The team has designed and built a payload housing the new structural health monitoring
experiment that will launch on the Cygnus NG12 mission from Wallops Flight Facility
in Virginia on October 29. The project is funded by the NASA EPSCoR program (Established
Program to Stimulate Competitive Research).
(Pictured at right are (from left) Daniel Pacheco, Carl Bancroft, Douglas MacNinch, Isaac Flores, Matthew Rue, and Arjun Tandon.)
The project has supported two grad students who worked on the experimental parts of the payload and several undergraduates who worked on the design and construction of the mechanical portion of the payload.
“The main purpose of this research is to make space travel safer and more affordable,”
Zagrai said. “We need a system to monitor the structural condition at all times.”
(Pictured at right are grad student John Sanchez and professor Dr. Andrei Zagrai.)
Zagrai and previous teams have done suborbital launches from Spaceport America. This will be the first launch that will take one of Zagrai’s instruments to space. The instrument will be installed on the exterior of the ISS on an MISSA platform. The instrument is not allowed to monitor the entire space station, so they’ll just observe the structural condition of the payload itself.
Grad student John Sanchez has been lead the way.
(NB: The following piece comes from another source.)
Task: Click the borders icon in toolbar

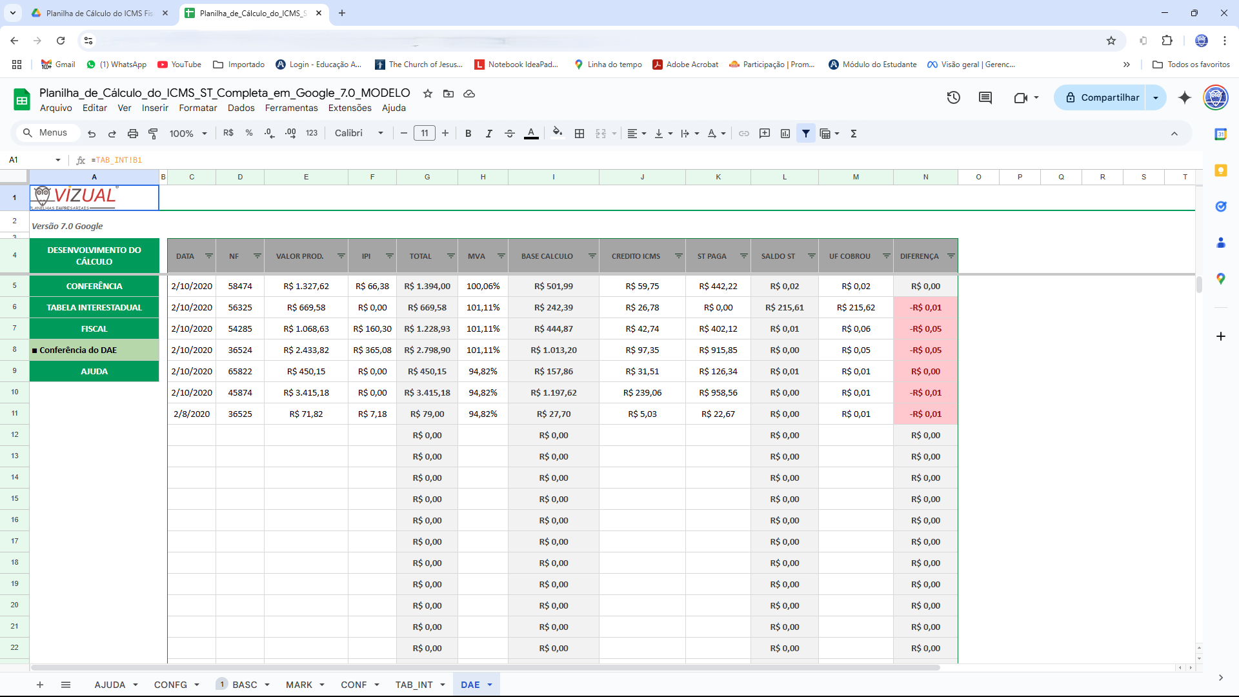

He hopes to travel to Virginia for
the launch, along with undergrads Douglas MacNinch, Isaac Flores, and Matthew Rue.
(Pictured at right is the instrument that will be installed on the International Space Station.)
The team has written a paper that MacNinch will present at the 2019 International Mechanical Engineering Congress & Exposition in Salt Lake City in November. Other team members and authors are Daniel Pacheco, Carl Bancroft, and Arjun Tandon. Sanchez has presented an investigation of payload structural health monitoring at an international workshop at Stanford University in September.
“We will explore crack damage and bolts – since most space structures are held together by bolts,” Zagrai said. “We’ll look at the performance of piezoelectric sensors as well.”
The instrument will stay aboard the ISS for one year, then be brought back to New Mexico Tech for a performance review.